Northern Cold Storage & Warehouse Company

Northern Cold Storage & Warehouse Company was located in Duluth’s waterfront warehouse district from about 1907 to 1968. The photo above is credited to Hugh McKenzie circa 1935.

The address was 702 W. Railroad St., which puts it at the western edge of where Bayfront Festival Park is today. (Initially I guessed it was farther southwest in the area known today as Lot D, just to the southwest of Pier B Resort and boating slip #2. Evidence in the comments makes it pretty clear that’s wrong and the Bayfront area is correct.)

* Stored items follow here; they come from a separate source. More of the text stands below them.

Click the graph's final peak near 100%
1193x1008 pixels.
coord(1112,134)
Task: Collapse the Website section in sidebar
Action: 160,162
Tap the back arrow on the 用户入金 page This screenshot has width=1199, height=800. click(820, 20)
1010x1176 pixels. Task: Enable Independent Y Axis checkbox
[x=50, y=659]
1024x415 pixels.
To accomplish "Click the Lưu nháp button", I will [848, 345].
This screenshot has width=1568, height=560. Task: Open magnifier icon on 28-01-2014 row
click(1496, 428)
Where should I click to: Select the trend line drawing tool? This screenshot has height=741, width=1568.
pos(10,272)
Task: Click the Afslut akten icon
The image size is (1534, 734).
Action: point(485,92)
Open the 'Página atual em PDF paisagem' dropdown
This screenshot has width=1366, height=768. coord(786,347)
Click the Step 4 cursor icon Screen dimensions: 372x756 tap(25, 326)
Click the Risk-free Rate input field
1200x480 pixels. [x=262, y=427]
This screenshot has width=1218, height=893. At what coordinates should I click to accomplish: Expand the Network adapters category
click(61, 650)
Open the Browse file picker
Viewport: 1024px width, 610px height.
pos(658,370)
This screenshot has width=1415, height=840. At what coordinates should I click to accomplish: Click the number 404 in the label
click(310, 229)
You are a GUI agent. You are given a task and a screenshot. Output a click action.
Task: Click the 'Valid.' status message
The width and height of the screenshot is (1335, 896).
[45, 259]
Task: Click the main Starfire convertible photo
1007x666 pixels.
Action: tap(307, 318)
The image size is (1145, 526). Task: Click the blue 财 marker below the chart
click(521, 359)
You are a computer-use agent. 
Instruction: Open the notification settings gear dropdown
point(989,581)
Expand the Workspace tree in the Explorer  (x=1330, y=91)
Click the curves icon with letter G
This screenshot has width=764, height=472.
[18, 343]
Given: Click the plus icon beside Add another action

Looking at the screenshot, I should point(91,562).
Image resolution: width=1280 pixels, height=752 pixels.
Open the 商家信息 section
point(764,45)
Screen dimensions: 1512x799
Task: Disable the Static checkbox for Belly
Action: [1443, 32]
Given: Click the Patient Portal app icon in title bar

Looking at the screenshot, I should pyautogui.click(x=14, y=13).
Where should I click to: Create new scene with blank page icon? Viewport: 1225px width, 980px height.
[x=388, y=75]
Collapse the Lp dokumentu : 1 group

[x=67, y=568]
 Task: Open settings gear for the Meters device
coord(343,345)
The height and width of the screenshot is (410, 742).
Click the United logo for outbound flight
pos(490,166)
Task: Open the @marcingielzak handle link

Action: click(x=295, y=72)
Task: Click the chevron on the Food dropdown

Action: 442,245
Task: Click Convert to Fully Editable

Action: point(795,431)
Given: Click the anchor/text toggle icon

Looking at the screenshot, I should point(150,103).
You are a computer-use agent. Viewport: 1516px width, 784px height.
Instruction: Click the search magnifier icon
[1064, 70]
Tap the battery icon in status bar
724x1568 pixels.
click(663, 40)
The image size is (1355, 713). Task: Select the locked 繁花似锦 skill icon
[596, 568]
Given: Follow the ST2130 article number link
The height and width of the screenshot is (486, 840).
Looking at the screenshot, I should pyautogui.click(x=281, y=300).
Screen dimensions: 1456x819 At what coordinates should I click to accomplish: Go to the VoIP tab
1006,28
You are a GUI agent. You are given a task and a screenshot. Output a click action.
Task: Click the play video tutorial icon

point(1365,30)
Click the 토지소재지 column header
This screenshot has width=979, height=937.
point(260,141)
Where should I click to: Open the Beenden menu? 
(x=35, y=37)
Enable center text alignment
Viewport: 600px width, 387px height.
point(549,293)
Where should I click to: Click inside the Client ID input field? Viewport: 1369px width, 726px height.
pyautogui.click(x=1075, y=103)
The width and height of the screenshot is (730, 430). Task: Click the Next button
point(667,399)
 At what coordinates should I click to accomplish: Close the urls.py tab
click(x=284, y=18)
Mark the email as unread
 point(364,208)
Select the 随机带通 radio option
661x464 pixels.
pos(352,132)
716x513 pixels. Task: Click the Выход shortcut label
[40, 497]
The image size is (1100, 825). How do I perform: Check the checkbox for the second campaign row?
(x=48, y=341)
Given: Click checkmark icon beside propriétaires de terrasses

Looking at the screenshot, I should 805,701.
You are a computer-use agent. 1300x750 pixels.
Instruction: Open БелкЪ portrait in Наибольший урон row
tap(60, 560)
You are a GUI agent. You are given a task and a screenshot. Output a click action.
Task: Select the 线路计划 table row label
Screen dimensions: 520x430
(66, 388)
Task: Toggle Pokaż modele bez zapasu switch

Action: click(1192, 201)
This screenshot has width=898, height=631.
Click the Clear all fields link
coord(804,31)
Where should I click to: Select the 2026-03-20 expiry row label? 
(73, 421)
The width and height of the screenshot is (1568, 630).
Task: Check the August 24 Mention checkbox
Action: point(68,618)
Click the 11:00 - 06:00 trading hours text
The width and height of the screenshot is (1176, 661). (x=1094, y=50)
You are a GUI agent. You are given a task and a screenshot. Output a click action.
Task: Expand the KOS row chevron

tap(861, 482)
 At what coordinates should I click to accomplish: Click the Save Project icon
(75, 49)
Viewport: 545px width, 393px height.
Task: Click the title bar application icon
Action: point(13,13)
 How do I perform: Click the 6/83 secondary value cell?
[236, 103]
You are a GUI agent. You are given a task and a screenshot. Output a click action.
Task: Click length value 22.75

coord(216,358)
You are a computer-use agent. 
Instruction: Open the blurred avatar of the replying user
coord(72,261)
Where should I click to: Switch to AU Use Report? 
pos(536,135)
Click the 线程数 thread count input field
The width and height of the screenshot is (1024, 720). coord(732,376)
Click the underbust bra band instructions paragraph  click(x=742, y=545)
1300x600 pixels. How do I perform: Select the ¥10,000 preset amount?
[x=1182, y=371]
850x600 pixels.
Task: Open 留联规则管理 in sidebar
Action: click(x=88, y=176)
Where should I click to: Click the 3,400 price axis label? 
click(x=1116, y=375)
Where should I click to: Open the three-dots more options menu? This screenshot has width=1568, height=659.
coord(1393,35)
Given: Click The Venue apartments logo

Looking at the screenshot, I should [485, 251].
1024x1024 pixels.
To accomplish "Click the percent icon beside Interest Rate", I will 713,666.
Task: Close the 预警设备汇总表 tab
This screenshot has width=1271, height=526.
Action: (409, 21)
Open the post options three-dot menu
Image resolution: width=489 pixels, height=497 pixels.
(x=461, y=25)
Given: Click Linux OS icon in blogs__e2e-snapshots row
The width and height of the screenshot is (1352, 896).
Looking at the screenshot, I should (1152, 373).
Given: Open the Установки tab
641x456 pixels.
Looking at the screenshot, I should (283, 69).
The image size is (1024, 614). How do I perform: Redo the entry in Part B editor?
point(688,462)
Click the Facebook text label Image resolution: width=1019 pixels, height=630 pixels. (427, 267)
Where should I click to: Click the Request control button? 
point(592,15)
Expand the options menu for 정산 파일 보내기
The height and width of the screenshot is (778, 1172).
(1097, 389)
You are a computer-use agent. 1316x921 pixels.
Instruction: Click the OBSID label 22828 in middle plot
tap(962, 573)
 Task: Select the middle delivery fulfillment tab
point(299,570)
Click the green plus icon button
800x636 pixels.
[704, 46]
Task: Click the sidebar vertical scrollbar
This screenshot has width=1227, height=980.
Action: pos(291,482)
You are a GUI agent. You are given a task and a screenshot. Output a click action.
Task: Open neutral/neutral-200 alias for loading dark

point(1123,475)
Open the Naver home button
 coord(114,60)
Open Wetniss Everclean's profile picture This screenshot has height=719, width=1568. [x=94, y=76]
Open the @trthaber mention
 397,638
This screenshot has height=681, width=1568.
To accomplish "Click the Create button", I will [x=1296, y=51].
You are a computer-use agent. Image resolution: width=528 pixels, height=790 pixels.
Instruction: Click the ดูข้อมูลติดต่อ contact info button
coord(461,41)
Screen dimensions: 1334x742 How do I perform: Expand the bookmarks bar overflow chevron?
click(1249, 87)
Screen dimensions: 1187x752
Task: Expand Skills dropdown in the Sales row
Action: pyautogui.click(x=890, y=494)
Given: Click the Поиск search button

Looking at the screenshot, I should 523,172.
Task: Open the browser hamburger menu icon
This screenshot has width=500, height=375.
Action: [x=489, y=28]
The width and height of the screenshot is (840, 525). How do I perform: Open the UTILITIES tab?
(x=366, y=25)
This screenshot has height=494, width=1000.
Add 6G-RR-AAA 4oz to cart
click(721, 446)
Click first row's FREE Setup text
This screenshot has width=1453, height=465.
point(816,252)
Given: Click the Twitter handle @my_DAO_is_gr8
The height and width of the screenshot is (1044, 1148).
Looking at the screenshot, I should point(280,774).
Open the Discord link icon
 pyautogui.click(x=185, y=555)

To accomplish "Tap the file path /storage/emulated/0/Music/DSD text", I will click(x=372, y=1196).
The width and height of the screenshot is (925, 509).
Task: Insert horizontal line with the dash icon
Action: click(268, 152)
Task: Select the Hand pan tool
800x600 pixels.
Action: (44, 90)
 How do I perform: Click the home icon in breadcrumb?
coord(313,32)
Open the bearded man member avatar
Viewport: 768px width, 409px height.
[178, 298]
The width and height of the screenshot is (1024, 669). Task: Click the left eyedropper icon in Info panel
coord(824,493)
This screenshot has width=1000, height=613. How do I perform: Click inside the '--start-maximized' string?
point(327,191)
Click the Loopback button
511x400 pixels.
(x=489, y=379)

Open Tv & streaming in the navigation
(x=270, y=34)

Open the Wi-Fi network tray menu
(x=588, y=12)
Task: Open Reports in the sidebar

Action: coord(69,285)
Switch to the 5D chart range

The Archives and Special Collections at the University of Minnesota Duluth’s Kathryn A. Martin Library contain this historical note:

The Northern Cold Storage and Warehouse Company was started in Duluth, Minnesota, in 1907 by William H. Cole, D.B. MacDonald, Joseph Sellwood, and Alex MacDougall. It specialized in storing dairy products and poultry products. It also had common storage facilities and handled merchandise warehousing. The business was sold to Kodiak, Inc. of St. Paul in 1965. The warehouse building, located on the Duluth waterfront at 7th Avenue West and Railroad Street, was razed in 1968.

Below is a periodical ad circa 1946.

5 Comments

Gina Temple-Rhodes

about 5 years ago



I think this location might have been closer to present-day Bayfront. The origin of the photos in this piece on streets.mn isn't listed, but they show the evolution of the space. Interesting to see the fishing boats and net-drying reel in the right foreground ... hard to believe they were doing much commercial fishing in that harbor area.

Gina Temple-Rhodes

about 5 years ago



Here's an angled aerial view. It was an interestingly shaped building.

Paul Lundgren

about 5 years ago

Indeed, the present-day Bayfront Park area must have been the location. It gets a little tricky to match stuff up in that area with all the changes over the years, but focusing in carefully on the aerial photos does tell us what we want to know.

It's weird how one wouldn't think the building had a rounded edge when looking at the McKenzie photo, but once we see in the aerial photo how the building was shaped it becomes apparent it's also rounded on that side in the McKenzie photo. But in the image in the advertisement it's quite rectangular with hard corners, yet it still looks like a similar-enough building that one wouldn't think they are different buildings.

Gina Temple-Rhodes

about 5 years ago

Just one side was curved... the other side (shown in the advertisement) was flat. I actually went looking for the aerial views because I couldn't get the bearings of why the water would be on both sides of the building... makes sense when seen from above.

Paul Lundgren

about 5 years ago

Ah ha! Yeah, I didn't catch that the advertisement was a different perspective on the building, shot from the water with the hillside in the background.